Items from a data source:
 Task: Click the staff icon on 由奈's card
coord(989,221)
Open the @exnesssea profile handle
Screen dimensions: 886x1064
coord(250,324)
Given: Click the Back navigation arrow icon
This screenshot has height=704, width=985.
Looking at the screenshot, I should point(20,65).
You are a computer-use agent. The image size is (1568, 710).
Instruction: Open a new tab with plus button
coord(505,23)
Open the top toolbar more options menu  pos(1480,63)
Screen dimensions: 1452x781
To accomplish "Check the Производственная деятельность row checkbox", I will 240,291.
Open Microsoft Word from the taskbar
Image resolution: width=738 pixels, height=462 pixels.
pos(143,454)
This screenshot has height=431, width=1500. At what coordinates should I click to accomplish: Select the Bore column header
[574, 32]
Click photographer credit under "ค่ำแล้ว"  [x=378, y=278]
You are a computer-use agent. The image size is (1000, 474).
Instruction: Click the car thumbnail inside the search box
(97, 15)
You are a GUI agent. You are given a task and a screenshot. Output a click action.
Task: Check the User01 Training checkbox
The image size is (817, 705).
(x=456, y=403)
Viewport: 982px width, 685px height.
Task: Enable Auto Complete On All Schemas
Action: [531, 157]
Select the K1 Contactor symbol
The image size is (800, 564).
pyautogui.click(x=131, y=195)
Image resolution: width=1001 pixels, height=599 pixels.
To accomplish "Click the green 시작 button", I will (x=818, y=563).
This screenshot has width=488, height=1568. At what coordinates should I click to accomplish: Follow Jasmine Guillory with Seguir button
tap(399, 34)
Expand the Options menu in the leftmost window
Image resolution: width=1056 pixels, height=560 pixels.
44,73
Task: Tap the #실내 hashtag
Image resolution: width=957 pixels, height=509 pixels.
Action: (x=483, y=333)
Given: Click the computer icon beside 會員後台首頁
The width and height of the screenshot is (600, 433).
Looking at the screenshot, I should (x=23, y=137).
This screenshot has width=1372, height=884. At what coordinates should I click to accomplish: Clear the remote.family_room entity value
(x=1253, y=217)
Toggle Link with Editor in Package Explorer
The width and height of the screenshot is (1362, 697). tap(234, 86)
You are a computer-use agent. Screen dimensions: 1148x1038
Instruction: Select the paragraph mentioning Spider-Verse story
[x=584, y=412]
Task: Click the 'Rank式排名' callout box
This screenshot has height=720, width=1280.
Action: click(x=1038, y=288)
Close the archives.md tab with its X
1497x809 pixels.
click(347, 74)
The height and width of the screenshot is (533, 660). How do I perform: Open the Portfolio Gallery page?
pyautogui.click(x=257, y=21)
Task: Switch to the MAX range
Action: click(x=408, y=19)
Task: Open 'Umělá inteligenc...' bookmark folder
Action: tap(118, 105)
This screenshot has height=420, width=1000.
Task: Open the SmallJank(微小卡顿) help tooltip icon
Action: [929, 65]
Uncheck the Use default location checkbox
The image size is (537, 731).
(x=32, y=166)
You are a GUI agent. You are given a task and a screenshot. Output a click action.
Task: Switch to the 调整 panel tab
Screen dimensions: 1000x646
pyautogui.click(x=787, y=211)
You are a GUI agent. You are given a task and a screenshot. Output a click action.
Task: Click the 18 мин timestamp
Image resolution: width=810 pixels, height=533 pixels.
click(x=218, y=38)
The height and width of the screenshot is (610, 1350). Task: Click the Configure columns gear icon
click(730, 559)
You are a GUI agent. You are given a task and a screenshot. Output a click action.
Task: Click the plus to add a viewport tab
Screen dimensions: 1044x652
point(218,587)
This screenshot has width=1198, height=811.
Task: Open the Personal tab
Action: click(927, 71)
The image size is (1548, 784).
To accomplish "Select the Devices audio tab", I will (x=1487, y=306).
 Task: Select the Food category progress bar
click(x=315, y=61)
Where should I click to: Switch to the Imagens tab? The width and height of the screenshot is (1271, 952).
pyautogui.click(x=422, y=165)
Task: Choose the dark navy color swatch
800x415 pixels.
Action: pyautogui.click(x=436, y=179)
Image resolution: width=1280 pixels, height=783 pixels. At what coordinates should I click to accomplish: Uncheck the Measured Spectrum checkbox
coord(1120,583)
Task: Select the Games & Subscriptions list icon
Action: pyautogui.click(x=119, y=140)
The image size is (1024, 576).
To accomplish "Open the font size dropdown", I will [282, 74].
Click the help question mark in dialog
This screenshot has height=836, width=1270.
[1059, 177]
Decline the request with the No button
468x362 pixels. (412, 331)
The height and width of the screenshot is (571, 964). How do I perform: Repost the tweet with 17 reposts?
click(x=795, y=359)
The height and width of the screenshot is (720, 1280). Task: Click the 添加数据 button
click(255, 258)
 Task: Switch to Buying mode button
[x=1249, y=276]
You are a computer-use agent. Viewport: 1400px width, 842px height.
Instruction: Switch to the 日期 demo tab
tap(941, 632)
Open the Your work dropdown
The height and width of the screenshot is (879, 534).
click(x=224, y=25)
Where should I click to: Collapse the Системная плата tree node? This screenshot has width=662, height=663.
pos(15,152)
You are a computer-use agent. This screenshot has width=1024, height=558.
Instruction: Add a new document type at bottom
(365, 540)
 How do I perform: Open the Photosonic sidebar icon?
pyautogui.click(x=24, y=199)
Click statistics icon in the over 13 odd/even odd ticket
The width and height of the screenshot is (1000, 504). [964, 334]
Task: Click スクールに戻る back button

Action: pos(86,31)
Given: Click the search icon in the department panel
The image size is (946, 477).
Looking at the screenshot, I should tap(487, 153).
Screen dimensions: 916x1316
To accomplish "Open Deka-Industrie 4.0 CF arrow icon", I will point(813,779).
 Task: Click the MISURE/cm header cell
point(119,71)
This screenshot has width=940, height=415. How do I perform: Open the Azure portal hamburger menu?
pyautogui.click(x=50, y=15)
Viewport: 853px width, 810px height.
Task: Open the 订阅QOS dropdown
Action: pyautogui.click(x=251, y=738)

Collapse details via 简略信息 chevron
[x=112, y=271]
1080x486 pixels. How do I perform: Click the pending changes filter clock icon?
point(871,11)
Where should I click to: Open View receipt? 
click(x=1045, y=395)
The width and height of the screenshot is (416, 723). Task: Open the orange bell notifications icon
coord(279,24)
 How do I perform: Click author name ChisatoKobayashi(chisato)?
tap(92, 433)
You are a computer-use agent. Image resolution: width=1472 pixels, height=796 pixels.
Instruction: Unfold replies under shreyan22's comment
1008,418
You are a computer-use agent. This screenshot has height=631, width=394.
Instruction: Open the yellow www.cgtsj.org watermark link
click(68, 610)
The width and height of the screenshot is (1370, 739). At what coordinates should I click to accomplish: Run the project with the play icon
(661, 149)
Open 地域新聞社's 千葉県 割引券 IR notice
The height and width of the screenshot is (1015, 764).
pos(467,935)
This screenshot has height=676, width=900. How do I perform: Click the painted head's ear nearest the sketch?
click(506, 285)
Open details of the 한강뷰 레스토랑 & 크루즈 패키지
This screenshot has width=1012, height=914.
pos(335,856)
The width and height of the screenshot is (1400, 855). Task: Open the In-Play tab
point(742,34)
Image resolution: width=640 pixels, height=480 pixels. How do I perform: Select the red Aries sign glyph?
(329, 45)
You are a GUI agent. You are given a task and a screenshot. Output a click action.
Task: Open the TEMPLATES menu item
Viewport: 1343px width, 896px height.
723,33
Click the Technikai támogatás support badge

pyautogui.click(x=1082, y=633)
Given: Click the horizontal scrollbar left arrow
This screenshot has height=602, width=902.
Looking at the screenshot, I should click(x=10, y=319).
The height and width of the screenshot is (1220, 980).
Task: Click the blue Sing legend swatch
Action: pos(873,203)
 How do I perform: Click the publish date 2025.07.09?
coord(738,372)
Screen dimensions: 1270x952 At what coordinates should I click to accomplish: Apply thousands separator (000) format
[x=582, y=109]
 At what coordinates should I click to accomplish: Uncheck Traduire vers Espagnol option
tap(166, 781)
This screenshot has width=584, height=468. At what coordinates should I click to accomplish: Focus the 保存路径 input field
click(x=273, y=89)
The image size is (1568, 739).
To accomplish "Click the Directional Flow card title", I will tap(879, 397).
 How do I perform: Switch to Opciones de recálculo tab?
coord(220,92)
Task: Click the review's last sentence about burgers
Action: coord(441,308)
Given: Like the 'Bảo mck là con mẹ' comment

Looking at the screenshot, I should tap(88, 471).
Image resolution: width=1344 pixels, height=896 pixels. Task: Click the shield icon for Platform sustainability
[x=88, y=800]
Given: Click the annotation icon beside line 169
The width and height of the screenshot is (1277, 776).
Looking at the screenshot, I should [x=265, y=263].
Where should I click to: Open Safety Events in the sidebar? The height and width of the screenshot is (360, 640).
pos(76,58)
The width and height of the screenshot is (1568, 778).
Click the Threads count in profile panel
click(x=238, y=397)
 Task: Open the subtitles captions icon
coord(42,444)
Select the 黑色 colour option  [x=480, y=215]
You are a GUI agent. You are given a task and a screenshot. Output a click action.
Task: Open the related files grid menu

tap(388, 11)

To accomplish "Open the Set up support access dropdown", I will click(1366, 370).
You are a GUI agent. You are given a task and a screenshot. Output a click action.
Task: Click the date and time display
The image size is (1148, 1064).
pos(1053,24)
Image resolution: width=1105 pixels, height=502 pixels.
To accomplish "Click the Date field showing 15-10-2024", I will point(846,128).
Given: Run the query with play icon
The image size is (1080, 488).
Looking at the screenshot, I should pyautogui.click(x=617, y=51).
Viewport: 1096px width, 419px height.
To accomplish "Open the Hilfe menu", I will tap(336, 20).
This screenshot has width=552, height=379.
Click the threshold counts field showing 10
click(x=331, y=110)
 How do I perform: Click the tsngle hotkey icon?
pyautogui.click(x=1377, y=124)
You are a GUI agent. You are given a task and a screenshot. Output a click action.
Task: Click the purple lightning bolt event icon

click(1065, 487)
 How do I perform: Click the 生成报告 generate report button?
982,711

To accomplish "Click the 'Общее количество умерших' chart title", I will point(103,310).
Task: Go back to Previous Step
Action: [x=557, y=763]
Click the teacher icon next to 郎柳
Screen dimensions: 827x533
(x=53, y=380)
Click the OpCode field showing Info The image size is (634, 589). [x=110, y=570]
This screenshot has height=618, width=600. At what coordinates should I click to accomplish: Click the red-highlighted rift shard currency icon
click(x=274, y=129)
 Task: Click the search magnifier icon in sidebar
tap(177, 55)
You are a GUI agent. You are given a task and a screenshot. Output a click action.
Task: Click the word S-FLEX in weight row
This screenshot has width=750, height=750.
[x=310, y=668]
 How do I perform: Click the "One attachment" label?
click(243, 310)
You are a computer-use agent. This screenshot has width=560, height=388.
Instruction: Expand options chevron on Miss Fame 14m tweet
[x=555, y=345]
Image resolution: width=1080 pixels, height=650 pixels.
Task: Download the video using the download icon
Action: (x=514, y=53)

--- Exercise requirements ---
Take the lines above from the one containing "Screen dimensions: 827x533" to the one containing "has width=560, height=388." and retype them exactly, both ends included, with nothing added.

--- Task result ---
Screen dimensions: 827x533
(x=53, y=380)
Click the OpCode field showing Info The image size is (634, 589). [x=110, y=570]
This screenshot has height=618, width=600. At what coordinates should I click to accomplish: Click the red-highlighted rift shard currency icon
click(x=274, y=129)
 Task: Click the search magnifier icon in sidebar
tap(177, 55)
You are a GUI agent. You are given a task and a screenshot. Output a click action.
Task: Click the word S-FLEX in weight row
This screenshot has width=750, height=750.
[x=310, y=668]
 How do I perform: Click the "One attachment" label?
click(243, 310)
You are a computer-use agent. This screenshot has width=560, height=388.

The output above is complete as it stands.